Records drawn from a dataset
== Segment start ==
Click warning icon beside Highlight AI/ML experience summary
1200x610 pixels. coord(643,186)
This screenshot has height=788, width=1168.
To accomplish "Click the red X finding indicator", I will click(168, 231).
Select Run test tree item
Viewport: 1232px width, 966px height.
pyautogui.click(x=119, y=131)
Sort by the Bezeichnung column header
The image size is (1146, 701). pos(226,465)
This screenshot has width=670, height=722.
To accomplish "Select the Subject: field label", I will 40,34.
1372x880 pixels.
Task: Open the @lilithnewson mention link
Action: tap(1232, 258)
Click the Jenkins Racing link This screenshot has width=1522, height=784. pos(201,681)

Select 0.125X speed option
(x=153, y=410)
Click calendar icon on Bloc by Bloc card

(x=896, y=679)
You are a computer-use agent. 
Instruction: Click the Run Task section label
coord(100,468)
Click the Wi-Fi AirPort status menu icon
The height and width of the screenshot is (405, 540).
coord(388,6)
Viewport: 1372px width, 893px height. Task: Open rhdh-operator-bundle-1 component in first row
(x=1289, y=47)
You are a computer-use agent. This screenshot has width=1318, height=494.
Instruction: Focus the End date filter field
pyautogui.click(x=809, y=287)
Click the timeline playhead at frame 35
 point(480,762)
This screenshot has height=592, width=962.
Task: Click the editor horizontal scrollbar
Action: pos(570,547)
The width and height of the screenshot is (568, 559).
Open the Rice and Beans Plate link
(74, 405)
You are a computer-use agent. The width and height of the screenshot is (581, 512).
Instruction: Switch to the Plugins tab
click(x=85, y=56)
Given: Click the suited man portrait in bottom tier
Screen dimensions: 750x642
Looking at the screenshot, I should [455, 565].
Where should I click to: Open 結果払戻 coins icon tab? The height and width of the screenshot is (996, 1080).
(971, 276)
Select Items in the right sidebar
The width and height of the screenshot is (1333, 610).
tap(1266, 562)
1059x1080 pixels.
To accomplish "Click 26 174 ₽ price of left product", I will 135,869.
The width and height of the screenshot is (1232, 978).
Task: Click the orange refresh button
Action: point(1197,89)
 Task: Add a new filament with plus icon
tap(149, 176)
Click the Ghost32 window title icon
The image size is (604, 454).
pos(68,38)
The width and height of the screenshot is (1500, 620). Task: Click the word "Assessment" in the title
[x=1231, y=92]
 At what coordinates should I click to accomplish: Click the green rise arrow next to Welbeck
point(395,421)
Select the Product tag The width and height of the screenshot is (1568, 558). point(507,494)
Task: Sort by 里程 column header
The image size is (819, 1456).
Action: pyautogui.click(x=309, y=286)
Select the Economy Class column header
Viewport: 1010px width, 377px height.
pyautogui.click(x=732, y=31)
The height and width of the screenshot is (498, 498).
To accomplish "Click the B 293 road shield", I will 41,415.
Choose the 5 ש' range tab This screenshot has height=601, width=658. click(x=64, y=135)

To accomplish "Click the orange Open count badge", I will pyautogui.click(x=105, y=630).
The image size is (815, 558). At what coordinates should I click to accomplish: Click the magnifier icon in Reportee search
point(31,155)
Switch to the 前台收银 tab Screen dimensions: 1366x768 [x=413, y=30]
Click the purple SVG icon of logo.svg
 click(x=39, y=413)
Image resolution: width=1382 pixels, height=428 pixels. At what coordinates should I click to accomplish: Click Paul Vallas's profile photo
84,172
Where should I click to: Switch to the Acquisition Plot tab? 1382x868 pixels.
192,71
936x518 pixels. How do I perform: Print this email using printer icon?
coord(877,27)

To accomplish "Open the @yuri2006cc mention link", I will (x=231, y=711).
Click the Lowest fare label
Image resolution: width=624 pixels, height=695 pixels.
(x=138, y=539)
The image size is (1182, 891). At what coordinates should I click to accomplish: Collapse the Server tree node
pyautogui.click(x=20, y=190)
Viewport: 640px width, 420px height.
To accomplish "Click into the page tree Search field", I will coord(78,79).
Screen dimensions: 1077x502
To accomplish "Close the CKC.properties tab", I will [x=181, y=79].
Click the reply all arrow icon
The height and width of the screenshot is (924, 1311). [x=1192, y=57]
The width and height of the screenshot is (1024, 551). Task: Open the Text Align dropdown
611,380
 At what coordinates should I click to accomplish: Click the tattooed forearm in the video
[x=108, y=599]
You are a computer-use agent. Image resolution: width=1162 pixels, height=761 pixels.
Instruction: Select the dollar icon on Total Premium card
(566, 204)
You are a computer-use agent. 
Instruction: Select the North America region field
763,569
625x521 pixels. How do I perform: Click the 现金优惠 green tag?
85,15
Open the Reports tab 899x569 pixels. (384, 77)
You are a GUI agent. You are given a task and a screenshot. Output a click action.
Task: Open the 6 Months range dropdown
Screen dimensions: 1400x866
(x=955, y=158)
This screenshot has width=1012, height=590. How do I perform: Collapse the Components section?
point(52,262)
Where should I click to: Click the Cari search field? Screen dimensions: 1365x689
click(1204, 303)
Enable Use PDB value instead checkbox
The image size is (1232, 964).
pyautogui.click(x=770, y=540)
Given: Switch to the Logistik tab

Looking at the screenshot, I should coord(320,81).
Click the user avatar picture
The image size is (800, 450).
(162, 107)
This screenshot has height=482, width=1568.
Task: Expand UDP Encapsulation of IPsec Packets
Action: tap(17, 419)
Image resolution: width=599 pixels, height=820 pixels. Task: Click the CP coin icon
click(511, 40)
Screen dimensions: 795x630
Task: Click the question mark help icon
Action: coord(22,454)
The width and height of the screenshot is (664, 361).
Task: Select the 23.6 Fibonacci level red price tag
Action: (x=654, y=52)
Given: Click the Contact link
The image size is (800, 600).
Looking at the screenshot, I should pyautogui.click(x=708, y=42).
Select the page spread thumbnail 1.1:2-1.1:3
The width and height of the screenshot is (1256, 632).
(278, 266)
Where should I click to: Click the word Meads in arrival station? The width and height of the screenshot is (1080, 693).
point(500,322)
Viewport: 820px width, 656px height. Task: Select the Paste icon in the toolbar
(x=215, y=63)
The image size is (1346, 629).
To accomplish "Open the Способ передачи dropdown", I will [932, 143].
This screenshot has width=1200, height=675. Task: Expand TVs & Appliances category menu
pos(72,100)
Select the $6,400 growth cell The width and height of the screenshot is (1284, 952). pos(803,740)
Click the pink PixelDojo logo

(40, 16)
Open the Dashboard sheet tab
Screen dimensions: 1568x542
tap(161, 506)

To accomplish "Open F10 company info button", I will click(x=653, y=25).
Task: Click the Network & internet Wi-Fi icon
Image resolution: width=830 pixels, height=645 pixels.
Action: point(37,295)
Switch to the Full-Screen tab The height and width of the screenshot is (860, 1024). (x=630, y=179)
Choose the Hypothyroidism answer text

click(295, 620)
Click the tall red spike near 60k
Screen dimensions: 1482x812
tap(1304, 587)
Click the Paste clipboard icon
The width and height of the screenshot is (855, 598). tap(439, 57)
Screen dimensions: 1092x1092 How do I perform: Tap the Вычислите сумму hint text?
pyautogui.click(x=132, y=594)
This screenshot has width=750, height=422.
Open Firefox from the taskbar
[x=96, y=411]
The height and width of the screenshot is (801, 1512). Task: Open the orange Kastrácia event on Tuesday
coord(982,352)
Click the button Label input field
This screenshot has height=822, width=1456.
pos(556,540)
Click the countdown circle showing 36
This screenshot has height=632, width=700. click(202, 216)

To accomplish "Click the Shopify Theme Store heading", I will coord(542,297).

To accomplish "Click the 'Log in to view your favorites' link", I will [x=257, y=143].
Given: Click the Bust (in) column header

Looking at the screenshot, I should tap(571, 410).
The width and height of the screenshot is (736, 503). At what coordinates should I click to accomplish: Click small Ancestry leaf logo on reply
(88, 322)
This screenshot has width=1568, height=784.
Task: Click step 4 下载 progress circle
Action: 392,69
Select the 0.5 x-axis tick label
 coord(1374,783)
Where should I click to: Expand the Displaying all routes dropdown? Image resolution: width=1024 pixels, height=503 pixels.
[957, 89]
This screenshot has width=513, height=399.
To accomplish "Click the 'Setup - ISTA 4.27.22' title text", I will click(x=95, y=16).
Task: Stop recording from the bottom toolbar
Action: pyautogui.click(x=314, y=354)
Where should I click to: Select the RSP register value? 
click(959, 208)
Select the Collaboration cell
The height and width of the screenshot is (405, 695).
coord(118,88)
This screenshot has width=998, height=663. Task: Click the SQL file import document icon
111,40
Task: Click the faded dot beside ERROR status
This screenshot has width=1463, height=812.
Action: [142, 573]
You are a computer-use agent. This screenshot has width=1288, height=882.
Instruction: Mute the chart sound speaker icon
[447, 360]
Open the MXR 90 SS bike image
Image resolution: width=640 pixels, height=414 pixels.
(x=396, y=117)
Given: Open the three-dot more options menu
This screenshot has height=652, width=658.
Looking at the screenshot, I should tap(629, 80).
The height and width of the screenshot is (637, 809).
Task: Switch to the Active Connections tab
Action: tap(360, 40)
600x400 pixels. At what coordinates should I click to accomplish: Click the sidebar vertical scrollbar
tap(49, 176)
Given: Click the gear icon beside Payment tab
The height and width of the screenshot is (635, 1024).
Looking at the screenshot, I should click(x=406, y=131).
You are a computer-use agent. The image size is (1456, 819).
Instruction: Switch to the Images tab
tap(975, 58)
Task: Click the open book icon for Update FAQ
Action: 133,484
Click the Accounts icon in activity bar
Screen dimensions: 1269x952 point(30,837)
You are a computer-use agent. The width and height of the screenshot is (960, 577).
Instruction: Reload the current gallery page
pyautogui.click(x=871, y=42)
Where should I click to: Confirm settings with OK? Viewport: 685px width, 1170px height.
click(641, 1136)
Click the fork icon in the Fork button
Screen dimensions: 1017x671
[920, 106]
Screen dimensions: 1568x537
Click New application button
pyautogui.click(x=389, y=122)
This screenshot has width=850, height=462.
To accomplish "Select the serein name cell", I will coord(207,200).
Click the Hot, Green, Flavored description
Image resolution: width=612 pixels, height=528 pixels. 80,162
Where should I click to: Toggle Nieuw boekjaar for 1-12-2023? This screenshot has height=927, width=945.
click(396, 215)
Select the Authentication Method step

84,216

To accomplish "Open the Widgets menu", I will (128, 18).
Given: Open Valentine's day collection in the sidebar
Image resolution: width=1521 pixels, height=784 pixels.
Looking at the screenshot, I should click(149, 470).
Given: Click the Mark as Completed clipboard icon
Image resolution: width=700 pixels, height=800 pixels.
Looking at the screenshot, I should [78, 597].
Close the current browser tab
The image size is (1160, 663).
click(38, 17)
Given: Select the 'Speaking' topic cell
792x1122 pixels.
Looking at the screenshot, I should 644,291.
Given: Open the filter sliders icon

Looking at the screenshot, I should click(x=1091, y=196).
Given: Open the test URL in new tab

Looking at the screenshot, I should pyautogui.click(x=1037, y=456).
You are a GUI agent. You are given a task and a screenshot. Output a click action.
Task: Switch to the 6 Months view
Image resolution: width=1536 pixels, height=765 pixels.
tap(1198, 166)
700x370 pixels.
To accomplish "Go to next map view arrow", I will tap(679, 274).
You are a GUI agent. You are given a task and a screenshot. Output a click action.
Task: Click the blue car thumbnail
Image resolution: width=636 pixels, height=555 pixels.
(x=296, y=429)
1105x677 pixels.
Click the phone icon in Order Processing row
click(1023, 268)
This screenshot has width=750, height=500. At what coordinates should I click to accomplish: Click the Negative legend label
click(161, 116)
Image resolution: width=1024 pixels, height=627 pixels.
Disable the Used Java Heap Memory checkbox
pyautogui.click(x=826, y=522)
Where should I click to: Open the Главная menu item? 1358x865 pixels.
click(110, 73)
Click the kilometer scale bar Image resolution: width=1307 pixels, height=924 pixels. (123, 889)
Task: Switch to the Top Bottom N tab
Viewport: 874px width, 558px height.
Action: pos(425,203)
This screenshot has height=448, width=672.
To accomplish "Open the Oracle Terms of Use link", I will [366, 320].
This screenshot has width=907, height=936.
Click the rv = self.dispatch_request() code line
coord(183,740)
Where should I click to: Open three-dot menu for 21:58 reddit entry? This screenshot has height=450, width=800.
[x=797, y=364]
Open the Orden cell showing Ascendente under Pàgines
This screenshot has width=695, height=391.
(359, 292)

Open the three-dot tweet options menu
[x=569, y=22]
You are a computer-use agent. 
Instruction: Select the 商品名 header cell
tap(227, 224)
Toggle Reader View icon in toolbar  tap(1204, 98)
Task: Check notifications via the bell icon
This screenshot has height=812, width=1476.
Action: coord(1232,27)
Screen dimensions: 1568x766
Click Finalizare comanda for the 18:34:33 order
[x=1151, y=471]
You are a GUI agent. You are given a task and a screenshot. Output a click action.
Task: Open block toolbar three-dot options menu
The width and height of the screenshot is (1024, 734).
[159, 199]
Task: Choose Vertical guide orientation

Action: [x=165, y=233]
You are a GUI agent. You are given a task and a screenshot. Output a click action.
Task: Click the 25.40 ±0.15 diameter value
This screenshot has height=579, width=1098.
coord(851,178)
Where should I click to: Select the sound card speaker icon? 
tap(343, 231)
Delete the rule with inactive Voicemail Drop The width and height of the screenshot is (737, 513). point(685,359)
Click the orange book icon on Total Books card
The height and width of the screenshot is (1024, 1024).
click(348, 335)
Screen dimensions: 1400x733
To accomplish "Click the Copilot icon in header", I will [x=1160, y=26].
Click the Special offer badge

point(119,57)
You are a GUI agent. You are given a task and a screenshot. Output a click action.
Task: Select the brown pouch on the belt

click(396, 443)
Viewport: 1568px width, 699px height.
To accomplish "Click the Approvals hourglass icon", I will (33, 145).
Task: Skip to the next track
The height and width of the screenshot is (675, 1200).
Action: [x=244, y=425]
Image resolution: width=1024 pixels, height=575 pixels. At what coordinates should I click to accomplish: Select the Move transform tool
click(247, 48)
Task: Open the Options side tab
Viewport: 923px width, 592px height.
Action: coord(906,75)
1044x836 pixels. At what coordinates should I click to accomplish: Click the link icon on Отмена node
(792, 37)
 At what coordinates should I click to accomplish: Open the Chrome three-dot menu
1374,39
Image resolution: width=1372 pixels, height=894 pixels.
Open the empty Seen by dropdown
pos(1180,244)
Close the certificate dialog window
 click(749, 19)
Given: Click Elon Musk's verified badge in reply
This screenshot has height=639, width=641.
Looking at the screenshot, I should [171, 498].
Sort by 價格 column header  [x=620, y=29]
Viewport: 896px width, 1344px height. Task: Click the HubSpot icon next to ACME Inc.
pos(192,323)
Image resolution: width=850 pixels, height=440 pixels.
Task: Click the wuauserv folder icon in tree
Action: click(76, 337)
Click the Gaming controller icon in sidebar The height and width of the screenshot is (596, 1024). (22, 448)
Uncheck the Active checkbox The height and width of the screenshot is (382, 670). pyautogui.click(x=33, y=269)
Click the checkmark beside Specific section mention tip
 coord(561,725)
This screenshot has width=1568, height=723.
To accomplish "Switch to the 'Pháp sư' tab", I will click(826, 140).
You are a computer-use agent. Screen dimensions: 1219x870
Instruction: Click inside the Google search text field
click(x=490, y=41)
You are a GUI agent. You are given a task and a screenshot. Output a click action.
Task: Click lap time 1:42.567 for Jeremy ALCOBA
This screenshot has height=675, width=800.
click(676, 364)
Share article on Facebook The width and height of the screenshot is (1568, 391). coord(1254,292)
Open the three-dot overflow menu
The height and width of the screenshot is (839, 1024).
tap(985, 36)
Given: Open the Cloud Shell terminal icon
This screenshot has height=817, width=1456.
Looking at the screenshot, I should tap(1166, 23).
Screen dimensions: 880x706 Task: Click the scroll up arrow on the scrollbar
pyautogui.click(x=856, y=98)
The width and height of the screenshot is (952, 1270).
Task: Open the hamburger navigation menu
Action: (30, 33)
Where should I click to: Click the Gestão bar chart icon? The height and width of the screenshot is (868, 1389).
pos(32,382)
== Segment end ==
## Your task:
From the data above, output only the lines between the line containing "Click the kilometer" and the line containing "This screenshot has height=448, width=672.", inclusive, exactly as written.

## Reply to the exercise:
Click the kilometer scale bar Image resolution: width=1307 pixels, height=924 pixels. (123, 889)
Task: Switch to the Top Bottom N tab
Viewport: 874px width, 558px height.
Action: pos(425,203)
This screenshot has height=448, width=672.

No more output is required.